When I last spoke with Jim Pasco, head of the Fraternal Order of Police, he said he objected to allowing citizens to videotape police because police officers have a right to privacy while on the job and because he feared video could be edited and manipulated to make cops look bad. "Police officers don't check their civil rights at the station house door," he said. He also implied that cops lying on the witness stand is as rare as DNA tests implicating the wrong person.
"The proliferation of cheap video equipment is presenting a whole new dynamic for law enforcement," says Jim Pasco, executive director of the Fraternal Order of Police, the nation's largest police union. "It has had a chilling effect on some officers who are now afraid to act for fear of retribution by video. This has become a serious safety issue. I'm afraid something terrible will happen."
Over the last year I've received email and heard from a number of police officers on radio call-in shows who've said that citizen-shot video vindicated them in cases where they had been accused of misconduct. If video has been edited or manipulated, that's pretty easy to discern should it become a key piece of evidence against a police officer.
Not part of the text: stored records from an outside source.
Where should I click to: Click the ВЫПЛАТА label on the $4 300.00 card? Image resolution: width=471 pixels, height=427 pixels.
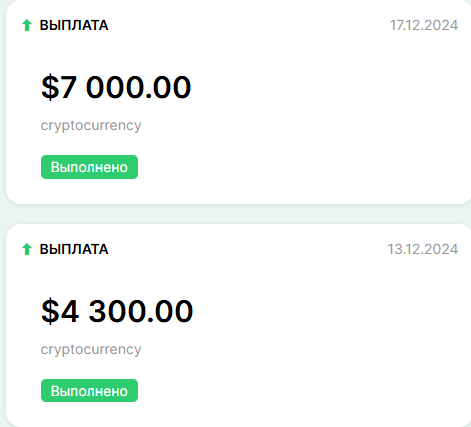click(74, 249)
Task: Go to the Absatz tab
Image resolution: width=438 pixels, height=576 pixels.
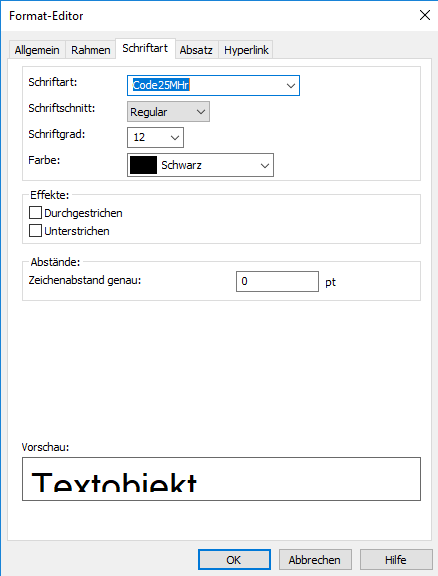Action: [196, 50]
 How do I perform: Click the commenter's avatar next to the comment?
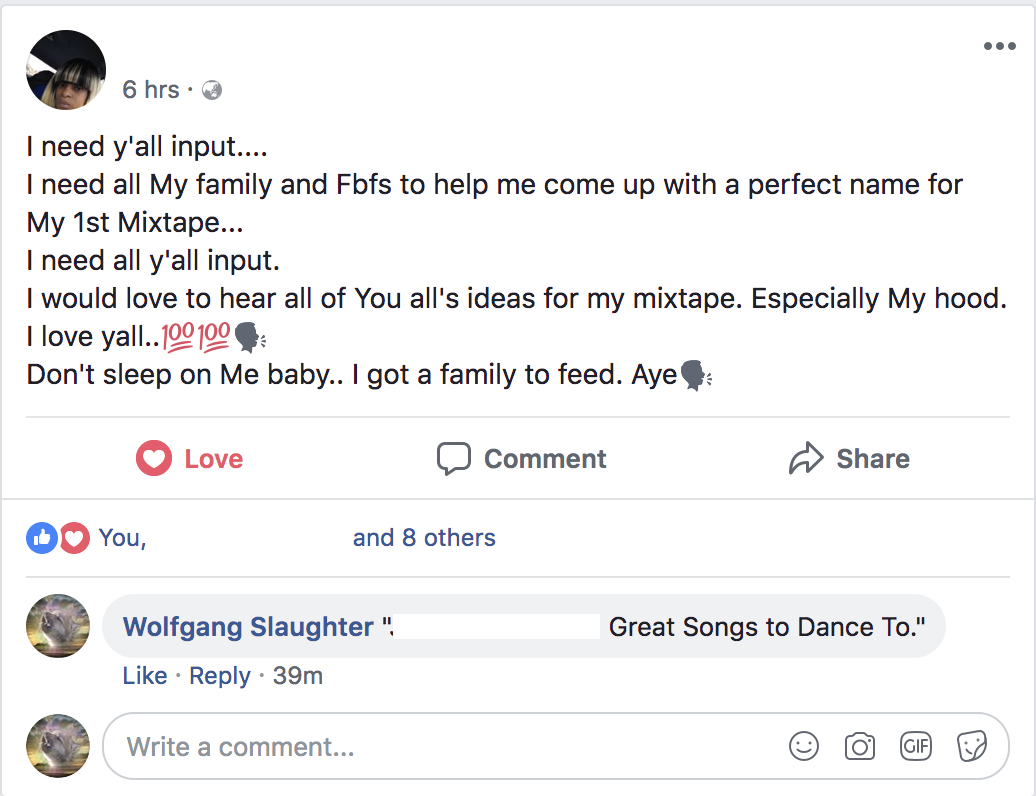click(x=58, y=627)
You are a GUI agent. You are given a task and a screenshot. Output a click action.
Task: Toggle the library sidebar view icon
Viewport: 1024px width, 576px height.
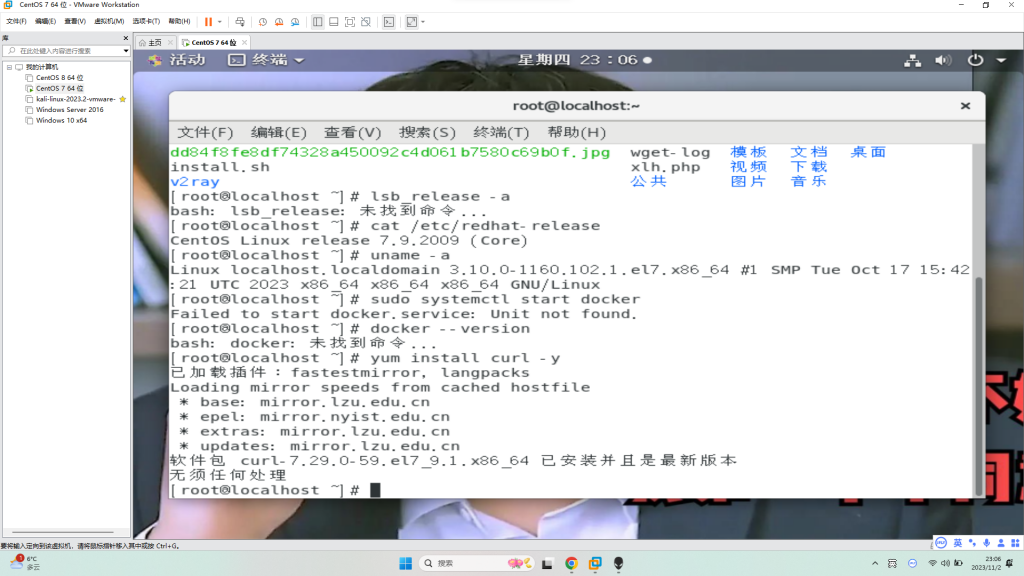pos(317,21)
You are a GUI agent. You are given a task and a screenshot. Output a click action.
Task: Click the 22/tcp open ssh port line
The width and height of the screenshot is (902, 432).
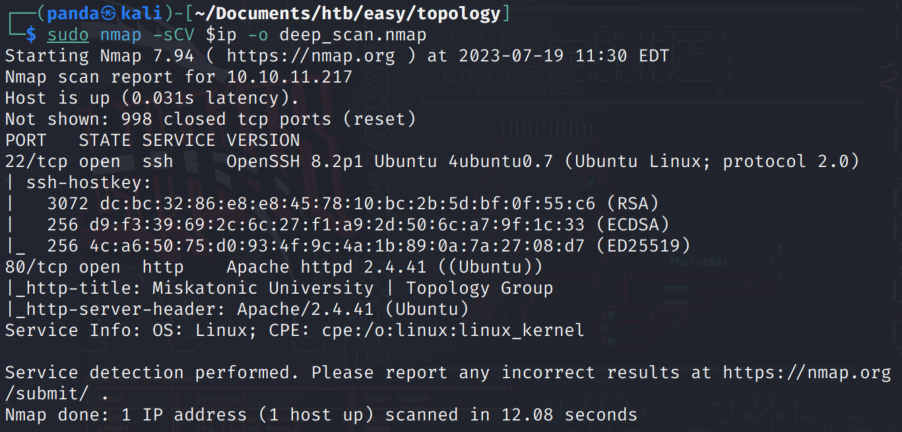pos(432,162)
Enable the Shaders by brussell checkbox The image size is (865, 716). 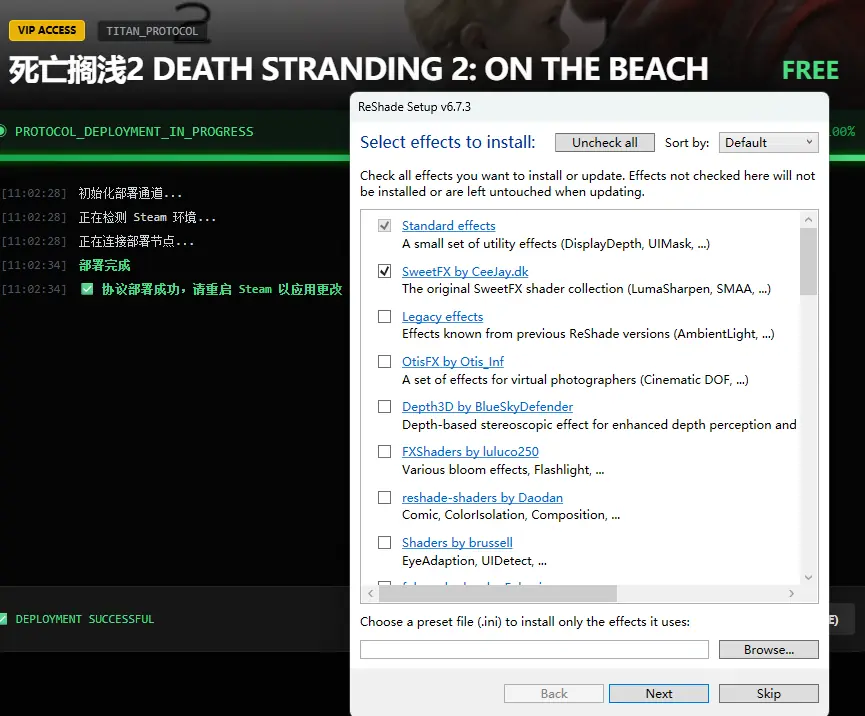tap(384, 543)
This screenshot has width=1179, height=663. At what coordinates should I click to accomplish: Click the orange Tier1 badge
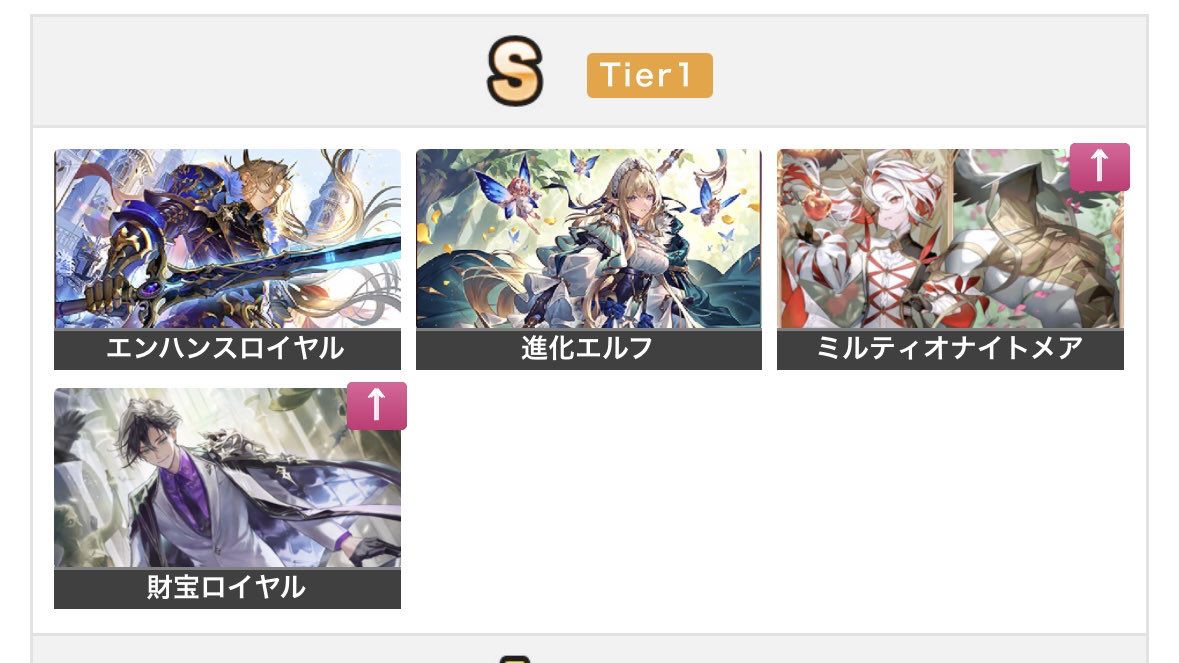point(650,75)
We want cops second-guessing decisions that are second-guessable. If an abundance of video cameras helps that to happen, all the better.
But there's no reason citizen video should make a good cop think twice before using appropriate force to apprehend someone who presents a threat to others. As noted above, he should welcome it, in case the suspect later claims the force was unwarranted. The problem is that when the head of the country's largest police union says he fears video will make cops hesitate before using legitimate force—just after saying video can be manipulated to make good cops look bad—he's really encouraging hesitation in these situations.
I don't know if Pasco's new line of attack will be more successful than his "cops have privacy rights" position. But it strikes me as irresponsible, and likely to encourage the very thing Pasco says he fears.